Понимание права в индустриальном мире строится на противопоставлении естественного права, существующего независимо от того, признается оно государством или нет, и позитивного права являющего собой формализованную (возведенную в закон), гарантированную и санкционированную волю государства. Являясь ядром политико-правовой системы, государство монополизирует право на правотворчество, правоприменение, правосудие, использование легального принуждения. Право развитых стран (метрополий) рассматривается как более совершенное в сравнении с правом стран, находящихся на более низкой ступени технико-экономического развития.
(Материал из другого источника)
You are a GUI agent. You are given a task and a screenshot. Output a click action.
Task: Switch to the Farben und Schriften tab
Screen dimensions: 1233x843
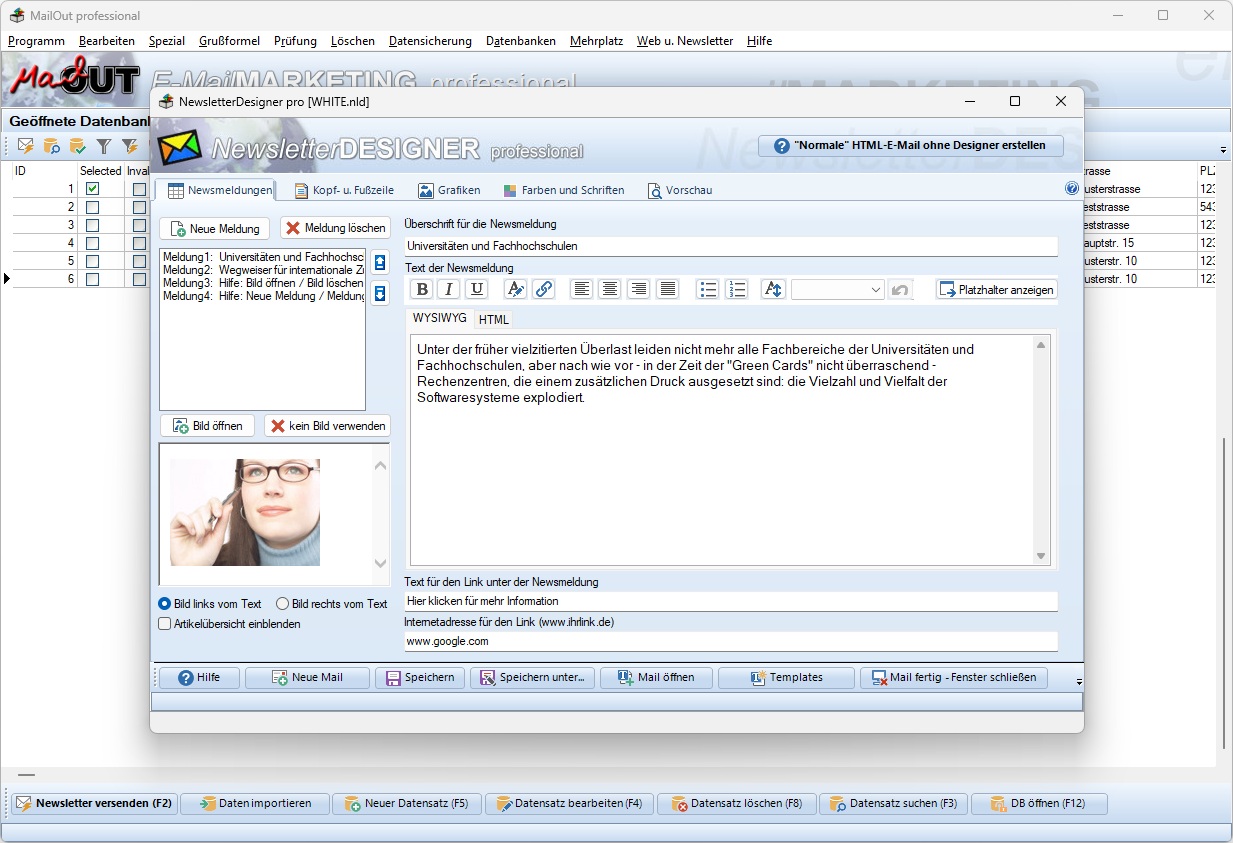[x=564, y=190]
Соответственно, процесс колонизации предполагает в том числе правовую экспансию, выражающуюся в попытке перенесения и внедрения институтов и принципов, сложившихся в правовых системах метрополий, в национальные механизмы правового регулирования колоний.
Противопоставление естественного и позитивного права в рамках мифа индустрии обусловливает двойственность ситуации в области обеспечения законности и правопорядка. С одной стороны, законы – продукт государственной деятельности, в свою очередь, правопорядок – результат практического воплощения в жизнь требований и принципов законности. Получается, что преступлением является неисполнение законных обязанностей и нарушение законных запретов. С другой стороны, сами законы могут основываться на постулатах, попирающих естественные права человека и гражданина. В этом случае законосообразное поведение субъекта юридической деятельности приобретает противоправный характер и при определенных обстоятельствах (поражении государства в войне, победе революционного, либо национально-освободительного движения) может быть в дальнейшем квалифицировано в качестве преступления[4]. Получается, что поведение лица, признаваемое в качестве правового и законного в одних обстоятельствах, может быть квалифицировано как неправовое и противозаконное при изменении социально-политической ситуации. Такая ситуация обусловливает так называемые «двойные стандарты» понимания права и осуществления правового регулирования. В условиях действующего мифа индустриального мира, утверждающего объективность деления культур на развитые и развивающиеся, сам факт существования двойных стандартов приобретает характер объективной реальности, критическое отношение к которой сводится к декларативным высказываниям политиков, не столько не желающих, сколько фактически не способных решать проблему по существу.